*** Exercise data ***

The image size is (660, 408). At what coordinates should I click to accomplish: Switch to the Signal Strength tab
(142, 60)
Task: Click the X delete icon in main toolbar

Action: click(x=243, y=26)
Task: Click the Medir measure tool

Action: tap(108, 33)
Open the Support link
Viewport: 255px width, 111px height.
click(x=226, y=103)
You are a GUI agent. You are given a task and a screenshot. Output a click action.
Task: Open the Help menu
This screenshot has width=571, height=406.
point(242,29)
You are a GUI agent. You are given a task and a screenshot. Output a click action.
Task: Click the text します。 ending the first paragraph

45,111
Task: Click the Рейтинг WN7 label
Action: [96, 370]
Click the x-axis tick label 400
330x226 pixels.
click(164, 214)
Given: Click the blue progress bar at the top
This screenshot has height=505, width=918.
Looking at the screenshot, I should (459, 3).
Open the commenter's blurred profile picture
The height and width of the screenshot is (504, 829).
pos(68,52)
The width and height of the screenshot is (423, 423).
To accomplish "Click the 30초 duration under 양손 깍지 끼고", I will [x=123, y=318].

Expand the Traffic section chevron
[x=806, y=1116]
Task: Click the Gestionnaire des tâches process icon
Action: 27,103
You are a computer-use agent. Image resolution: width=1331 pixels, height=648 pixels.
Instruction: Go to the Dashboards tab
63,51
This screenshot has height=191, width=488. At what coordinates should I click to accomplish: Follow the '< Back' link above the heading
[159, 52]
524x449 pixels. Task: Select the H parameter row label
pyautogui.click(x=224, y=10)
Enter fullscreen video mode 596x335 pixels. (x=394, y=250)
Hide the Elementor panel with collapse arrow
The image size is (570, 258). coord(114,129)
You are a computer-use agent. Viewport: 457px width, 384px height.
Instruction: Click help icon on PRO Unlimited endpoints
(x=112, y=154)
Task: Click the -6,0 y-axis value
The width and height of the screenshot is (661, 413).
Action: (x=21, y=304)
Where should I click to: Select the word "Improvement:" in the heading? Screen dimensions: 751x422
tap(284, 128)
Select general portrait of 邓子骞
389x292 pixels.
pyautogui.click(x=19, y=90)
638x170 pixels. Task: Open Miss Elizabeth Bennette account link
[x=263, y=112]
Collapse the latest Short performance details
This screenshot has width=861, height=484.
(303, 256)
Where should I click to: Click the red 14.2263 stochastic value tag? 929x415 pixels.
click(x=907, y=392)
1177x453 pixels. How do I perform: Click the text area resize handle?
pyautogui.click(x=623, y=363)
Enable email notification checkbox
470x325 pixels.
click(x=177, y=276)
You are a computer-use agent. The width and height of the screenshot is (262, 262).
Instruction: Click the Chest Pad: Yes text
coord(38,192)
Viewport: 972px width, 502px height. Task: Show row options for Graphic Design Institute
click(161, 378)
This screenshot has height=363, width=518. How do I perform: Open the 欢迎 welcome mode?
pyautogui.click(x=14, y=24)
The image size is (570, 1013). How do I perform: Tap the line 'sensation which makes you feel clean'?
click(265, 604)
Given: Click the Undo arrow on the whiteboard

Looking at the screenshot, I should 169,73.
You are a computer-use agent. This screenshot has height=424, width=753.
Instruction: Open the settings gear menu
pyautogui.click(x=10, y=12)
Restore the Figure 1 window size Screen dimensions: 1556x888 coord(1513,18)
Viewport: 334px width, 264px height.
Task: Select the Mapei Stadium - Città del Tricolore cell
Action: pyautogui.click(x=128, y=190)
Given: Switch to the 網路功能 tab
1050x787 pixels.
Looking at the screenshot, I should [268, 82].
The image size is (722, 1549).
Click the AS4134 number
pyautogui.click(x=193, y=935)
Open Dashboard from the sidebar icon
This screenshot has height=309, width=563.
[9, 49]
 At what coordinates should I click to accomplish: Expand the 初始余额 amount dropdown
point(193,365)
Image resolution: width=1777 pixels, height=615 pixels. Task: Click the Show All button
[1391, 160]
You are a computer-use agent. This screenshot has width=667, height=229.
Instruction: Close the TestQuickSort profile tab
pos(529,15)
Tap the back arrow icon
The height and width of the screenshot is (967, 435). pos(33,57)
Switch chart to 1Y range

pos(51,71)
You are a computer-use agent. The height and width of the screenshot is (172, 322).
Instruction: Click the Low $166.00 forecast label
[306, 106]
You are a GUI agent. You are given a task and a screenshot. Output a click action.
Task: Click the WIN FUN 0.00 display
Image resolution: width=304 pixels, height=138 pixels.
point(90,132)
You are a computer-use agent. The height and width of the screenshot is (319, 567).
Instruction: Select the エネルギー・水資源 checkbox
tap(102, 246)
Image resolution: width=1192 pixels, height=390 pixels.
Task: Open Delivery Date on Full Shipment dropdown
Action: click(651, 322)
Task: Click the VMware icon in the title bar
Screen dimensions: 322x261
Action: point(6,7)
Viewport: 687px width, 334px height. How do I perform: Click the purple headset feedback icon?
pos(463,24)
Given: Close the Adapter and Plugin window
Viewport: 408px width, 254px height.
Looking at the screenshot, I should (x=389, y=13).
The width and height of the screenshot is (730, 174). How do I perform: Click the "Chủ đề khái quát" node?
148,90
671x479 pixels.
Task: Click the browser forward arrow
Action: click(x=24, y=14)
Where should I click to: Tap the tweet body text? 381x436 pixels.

*** End of Exercise data ***

Prepare a faithful transcription of the material above, with nothing altered.

◆ Answer to this task:
The image size is (660, 408). At what coordinates should I click to accomplish: Switch to the Signal Strength tab
(142, 60)
Task: Click the X delete icon in main toolbar

Action: click(x=243, y=26)
Task: Click the Medir measure tool

Action: tap(108, 33)
Open the Support link
Viewport: 255px width, 111px height.
click(x=226, y=103)
You are a GUI agent. You are given a task and a screenshot. Output a click action.
Task: Open the Help menu
This screenshot has width=571, height=406.
point(242,29)
You are a GUI agent. You are given a task and a screenshot. Output a click action.
Task: Click the text します。 ending the first paragraph

45,111
Task: Click the Рейтинг WN7 label
Action: [96, 370]
Click the x-axis tick label 400
330x226 pixels.
click(164, 214)
Given: Click the blue progress bar at the top
This screenshot has height=505, width=918.
Looking at the screenshot, I should (459, 3).
Open the commenter's blurred profile picture
The height and width of the screenshot is (504, 829).
pos(68,52)
The width and height of the screenshot is (423, 423).
To accomplish "Click the 30초 duration under 양손 깍지 끼고", I will [x=123, y=318].

Expand the Traffic section chevron
[x=806, y=1116]
Task: Click the Gestionnaire des tâches process icon
Action: 27,103
You are a computer-use agent. Image resolution: width=1331 pixels, height=648 pixels.
Instruction: Go to the Dashboards tab
63,51
This screenshot has height=191, width=488. At what coordinates should I click to accomplish: Follow the '< Back' link above the heading
[159, 52]
524x449 pixels. Task: Select the H parameter row label
pyautogui.click(x=224, y=10)
Enter fullscreen video mode 596x335 pixels. (x=394, y=250)
Hide the Elementor panel with collapse arrow
The image size is (570, 258). coord(114,129)
You are a computer-use agent. Viewport: 457px width, 384px height.
Instruction: Click help icon on PRO Unlimited endpoints
(x=112, y=154)
Task: Click the -6,0 y-axis value
The width and height of the screenshot is (661, 413).
Action: (x=21, y=304)
Where should I click to: Select the word "Improvement:" in the heading? Screen dimensions: 751x422
tap(284, 128)
Select general portrait of 邓子骞
389x292 pixels.
pyautogui.click(x=19, y=90)
638x170 pixels. Task: Open Miss Elizabeth Bennette account link
[x=263, y=112]
Collapse the latest Short performance details
This screenshot has width=861, height=484.
(303, 256)
Where should I click to: Click the red 14.2263 stochastic value tag? 929x415 pixels.
click(x=907, y=392)
1177x453 pixels. How do I perform: Click the text area resize handle?
pyautogui.click(x=623, y=363)
Enable email notification checkbox
470x325 pixels.
click(x=177, y=276)
You are a computer-use agent. The width and height of the screenshot is (262, 262).
Instruction: Click the Chest Pad: Yes text
coord(38,192)
Viewport: 972px width, 502px height. Task: Show row options for Graphic Design Institute
click(161, 378)
This screenshot has height=363, width=518. How do I perform: Open the 欢迎 welcome mode?
pyautogui.click(x=14, y=24)
The image size is (570, 1013). How do I perform: Tap the line 'sensation which makes you feel clean'?
click(265, 604)
Given: Click the Undo arrow on the whiteboard

Looking at the screenshot, I should 169,73.
You are a computer-use agent. This screenshot has height=424, width=753.
Instruction: Open the settings gear menu
pyautogui.click(x=10, y=12)
Restore the Figure 1 window size Screen dimensions: 1556x888 coord(1513,18)
Viewport: 334px width, 264px height.
Task: Select the Mapei Stadium - Città del Tricolore cell
Action: pyautogui.click(x=128, y=190)
Given: Switch to the 網路功能 tab
1050x787 pixels.
Looking at the screenshot, I should [268, 82].
The image size is (722, 1549).
Click the AS4134 number
pyautogui.click(x=193, y=935)
Open Dashboard from the sidebar icon
This screenshot has height=309, width=563.
[9, 49]
 At what coordinates should I click to accomplish: Expand the 初始余额 amount dropdown
point(193,365)
Image resolution: width=1777 pixels, height=615 pixels. Task: Click the Show All button
[1391, 160]
You are a computer-use agent. This screenshot has width=667, height=229.
Instruction: Close the TestQuickSort profile tab
pos(529,15)
Tap the back arrow icon
The height and width of the screenshot is (967, 435). pos(33,57)
Switch chart to 1Y range

pos(51,71)
You are a computer-use agent. The height and width of the screenshot is (172, 322).
Instruction: Click the Low $166.00 forecast label
[306, 106]
You are a GUI agent. You are given a task and a screenshot. Output a click action.
Task: Click the WIN FUN 0.00 display
Image resolution: width=304 pixels, height=138 pixels.
point(90,132)
You are a computer-use agent. The height and width of the screenshot is (319, 567).
Instruction: Select the エネルギー・水資源 checkbox
tap(102, 246)
Image resolution: width=1192 pixels, height=390 pixels.
Task: Open Delivery Date on Full Shipment dropdown
Action: click(651, 322)
Task: Click the VMware icon in the title bar
Screen dimensions: 322x261
Action: point(6,7)
Viewport: 687px width, 334px height. How do I perform: Click the purple headset feedback icon?
pos(463,24)
Given: Close the Adapter and Plugin window
Viewport: 408px width, 254px height.
Looking at the screenshot, I should (x=389, y=13).
The width and height of the screenshot is (730, 174). How do I perform: Click the "Chủ đề khái quát" node?
148,90
671x479 pixels.
Task: Click the browser forward arrow
Action: click(x=24, y=14)
Where should I click to: Tap the tweet body text? 381x436 pixels.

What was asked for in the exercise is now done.